# Data for this exercise:
* * * * *

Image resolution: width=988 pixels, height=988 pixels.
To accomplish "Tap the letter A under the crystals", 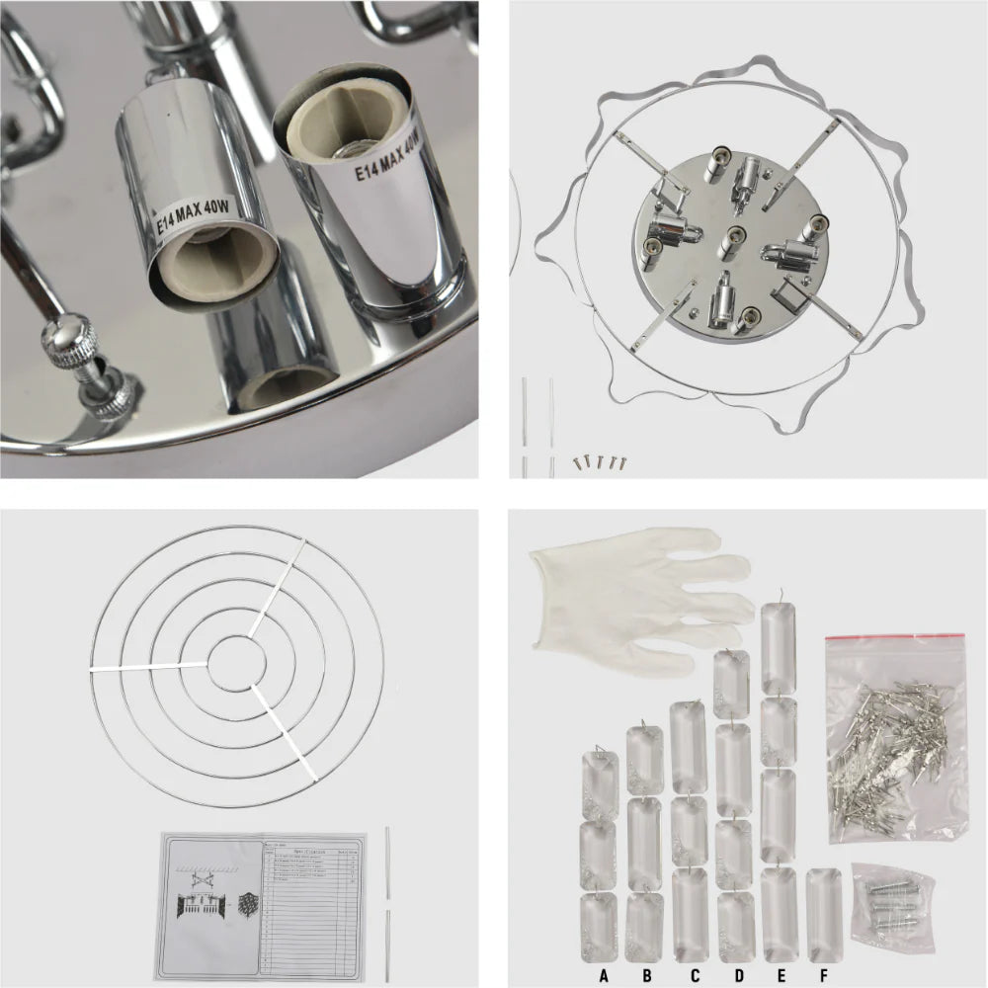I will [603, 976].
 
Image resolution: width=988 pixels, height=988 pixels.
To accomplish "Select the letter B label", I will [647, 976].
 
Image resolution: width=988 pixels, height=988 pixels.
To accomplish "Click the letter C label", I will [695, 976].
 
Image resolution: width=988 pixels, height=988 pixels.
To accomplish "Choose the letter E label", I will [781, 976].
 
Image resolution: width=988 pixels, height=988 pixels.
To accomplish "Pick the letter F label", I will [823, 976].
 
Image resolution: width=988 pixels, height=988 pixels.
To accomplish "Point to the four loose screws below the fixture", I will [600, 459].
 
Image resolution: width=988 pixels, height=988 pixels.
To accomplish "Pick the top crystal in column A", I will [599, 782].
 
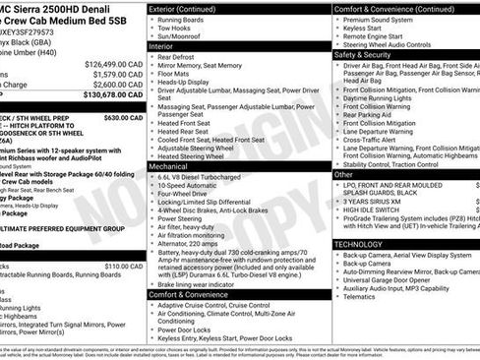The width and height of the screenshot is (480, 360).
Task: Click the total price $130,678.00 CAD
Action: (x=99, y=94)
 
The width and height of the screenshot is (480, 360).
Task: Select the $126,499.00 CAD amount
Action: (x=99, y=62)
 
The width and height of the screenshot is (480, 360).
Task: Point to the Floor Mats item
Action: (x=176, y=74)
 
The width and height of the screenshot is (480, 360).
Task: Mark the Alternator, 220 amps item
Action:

* * * * *

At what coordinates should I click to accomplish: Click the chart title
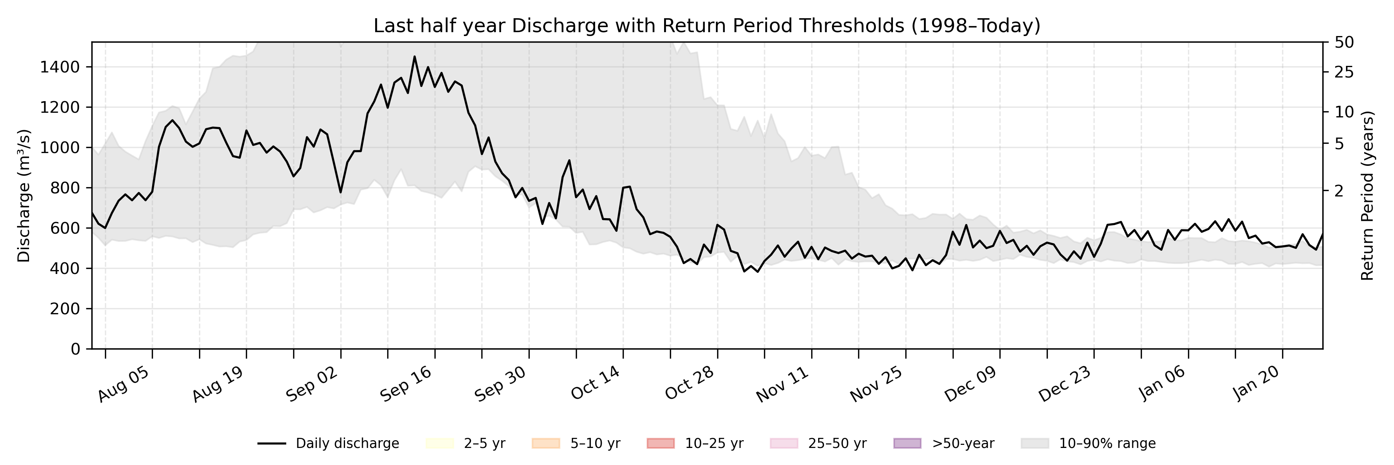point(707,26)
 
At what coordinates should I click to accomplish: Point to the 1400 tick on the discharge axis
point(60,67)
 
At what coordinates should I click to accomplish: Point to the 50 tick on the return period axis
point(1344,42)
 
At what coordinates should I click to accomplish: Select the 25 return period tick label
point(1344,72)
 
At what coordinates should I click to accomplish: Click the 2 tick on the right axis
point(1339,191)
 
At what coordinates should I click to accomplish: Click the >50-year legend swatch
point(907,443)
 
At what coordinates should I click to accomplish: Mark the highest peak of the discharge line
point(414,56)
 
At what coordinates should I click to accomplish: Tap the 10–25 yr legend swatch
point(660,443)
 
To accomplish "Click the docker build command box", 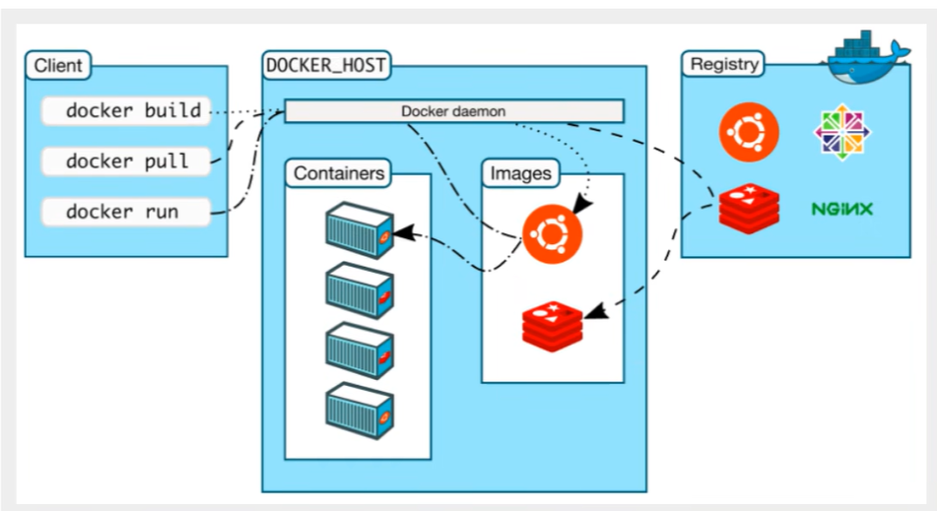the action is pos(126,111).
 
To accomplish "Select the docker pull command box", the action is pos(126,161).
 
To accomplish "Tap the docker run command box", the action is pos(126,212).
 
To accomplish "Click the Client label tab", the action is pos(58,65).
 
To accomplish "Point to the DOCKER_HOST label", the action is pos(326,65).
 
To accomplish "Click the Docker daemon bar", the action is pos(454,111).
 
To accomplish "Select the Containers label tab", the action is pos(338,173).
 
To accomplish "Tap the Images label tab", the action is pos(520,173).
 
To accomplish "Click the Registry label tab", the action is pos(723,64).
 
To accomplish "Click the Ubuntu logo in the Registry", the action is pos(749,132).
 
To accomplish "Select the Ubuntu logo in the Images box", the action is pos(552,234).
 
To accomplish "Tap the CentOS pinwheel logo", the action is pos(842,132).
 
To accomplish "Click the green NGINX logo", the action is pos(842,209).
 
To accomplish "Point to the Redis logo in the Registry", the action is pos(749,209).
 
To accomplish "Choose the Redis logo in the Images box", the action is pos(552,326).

* * * * *

# Brief:
Please reproduce the listing unchanged, starting with the line that contains "the >50-year legend swatch" and going on through the line that contains "point(660,443)".

# Answer to this task:
At what coordinates should I click to accomplish: Click the >50-year legend swatch
point(907,443)
 
At what coordinates should I click to accomplish: Mark the highest peak of the discharge line
point(414,56)
 
At what coordinates should I click to accomplish: Tap the 10–25 yr legend swatch
point(660,443)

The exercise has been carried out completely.